| Soal Latihan |
• A. Berdasarkan berita vonis Tang Renjian, jelaskan dalam satu sampai tiga kalimat alasan pengadilan tidak langsung mengeksekusi Tang.
• B. Tolong kutip dari berita vonis Tang Renjian semuanya mulai dari "BEIJING – Vonis" sampai ke "tidak langsung mengeksekusinya.".
• C. Tuliskan kelanjutan berita vonis Tang Renjian, dimulai setelah kalimat terakhirnya.

| Cuplikan Teks |
┄┄┄┄┄┄┄┄┄┄

BEIJING – Vonis berat dijatuhkan terhadap Tang Renjian, mantan Menteri Pertanian dan Urusan Pedesaan China, setelah Pengadilan Rakyat Menengah Changchun, Provinsi Jilin, menyatakan dirinya bersalah menerima suap dalam jumlah fantastis. Tang terbukti menerima uang dan properti senilai lebih dari 268 juta yuan atau sekitar Rp628 miliar selama periode jabatannya dari 2007 hingga 2024.
Putusan yang dibacakan Minggu (28/09/2025) itu menetapkan hukuman mati dengan penangguhan pelaksanaan selama dua tahun. Hukuman model ini dalam praktik hukum China biasanya dapat dikonversi menjadi hukuman penjara seumur hidup, bergantung pada perilaku terpidana selama masa penangguhan. Pengadilan menyebut, meskipun kejahatan Tang sangat merugikan negara, sikap kooperatifnya dalam penyidikan serta pengakuan kesalahan menjadi pertimbangan untuk tidak langsung mengeksekusinya.

┄┄┄┄┄┄┄┄┄┄

| Cuplikan Data |
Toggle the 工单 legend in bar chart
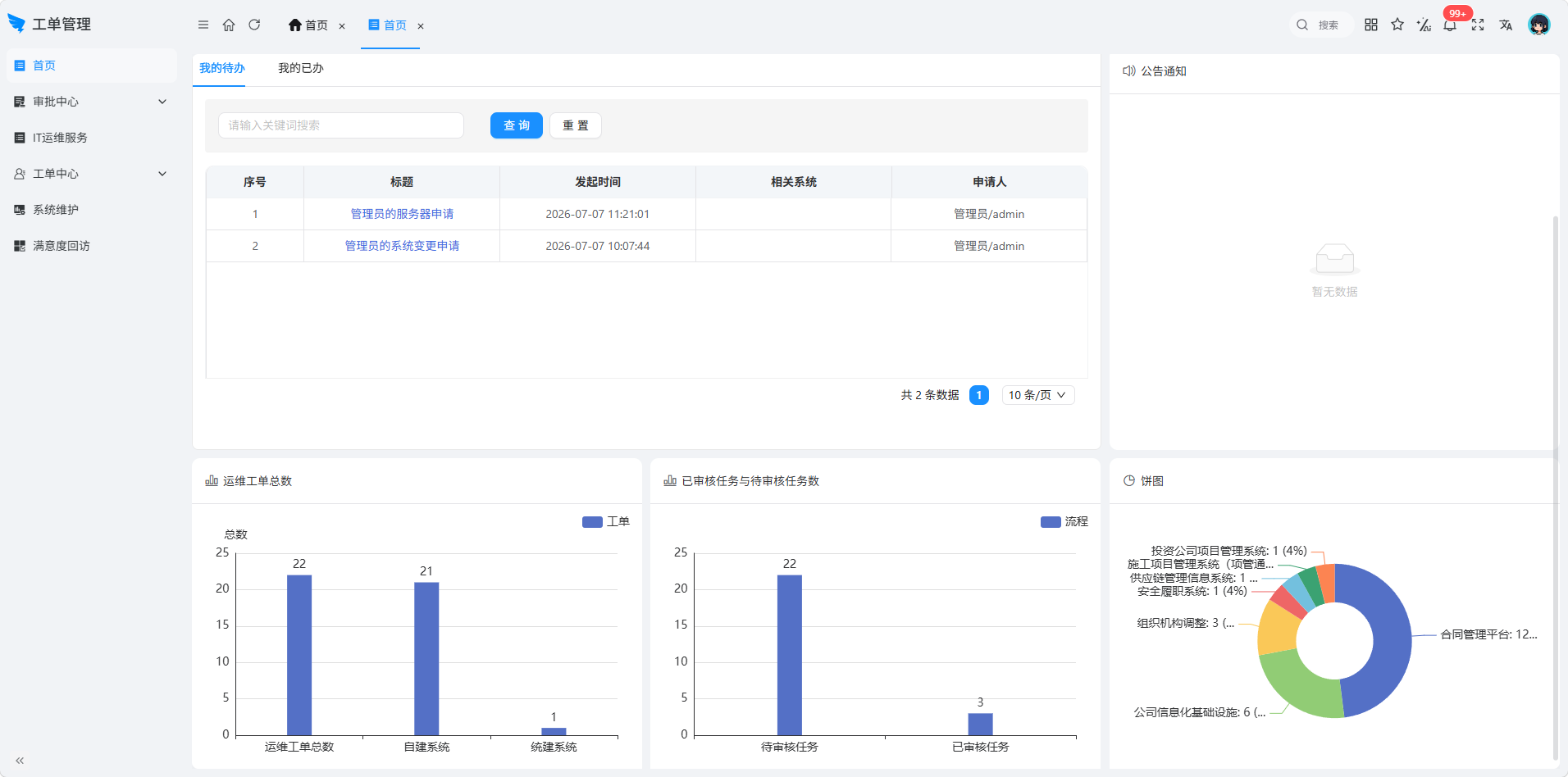605,522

┄┄┄┄┄┄┄┄┄┄

| Hasil per Tugas |
• A. Pengadilan menjadikan sikap kooperatif Tang dalam penyidikan serta pengakuan kesalahannya sebagai pertimbangan, meskipun kejahatannya dinilai sangat merugikan negara. Karena itu, ia dijatuhi hukuman mati dengan penangguhan pelaksanaan selama dua tahun.

• B.
BEIJING – Vonis berat dijatuhkan terhadap Tang Renjian, mantan Menteri Pertanian dan Urusan Pedesaan China, setelah Pengadilan Rakyat Menengah Changchun, Provinsi Jilin, menyatakan dirinya bersalah menerima suap dalam jumlah fantastis. Tang terbukti menerima uang dan properti senilai lebih dari 268 juta yuan atau sekitar Rp628 miliar selama periode jabatannya dari 2007 hingga 2024.
Putusan yang dibacakan Minggu (28/09/2025) itu menetapkan hukuman mati dengan penangguhan pelaksanaan selama dua tahun. Hukuman model ini dalam praktik hukum China biasanya dapat dikonversi menjadi hukuman penjara seumur hidup, bergantung pada perilaku terpidana selama masa penangguhan. Pengadilan menyebut, meskipun kejahatan Tang sangat merugikan negara, sikap kooperatifnya dalam penyidikan serta pengakuan kesalahan menjadi pertimbangan untuk tidak langsung mengeksekusinya.

• C.
Tang sebelumnya dipecat dari Partai Komunis China pada November 2024, enam bulan setelah penyelidikan antikorupsi dimulai. Ia dicopot dari jabatannya setelah lembaga pengawas disiplin internal menemukan indikasi kuat praktik suap yang melibatkan dirinya. Kasus ini muncul setelah gelombang investigasi besar-besaran terhadap pejabat tinggi lain, termasuk dua mantan Menteri Pertahanan, Li Shangfu dan Wei Fenghe.
Langkah penindakan ini tidak lepas dari kampanye antikorupsi yang digencarkan Presiden Xi Jinping sejak 2020. Xi menegaskan bahwa korupsi merupakan ancaman paling serius terhadap keberlangsungan Partai Komunis China. Ia berulang kali menekankan perlunya aparat pemerintahan yang “benar-benar loyal, murni, dan dapat diandalkan.”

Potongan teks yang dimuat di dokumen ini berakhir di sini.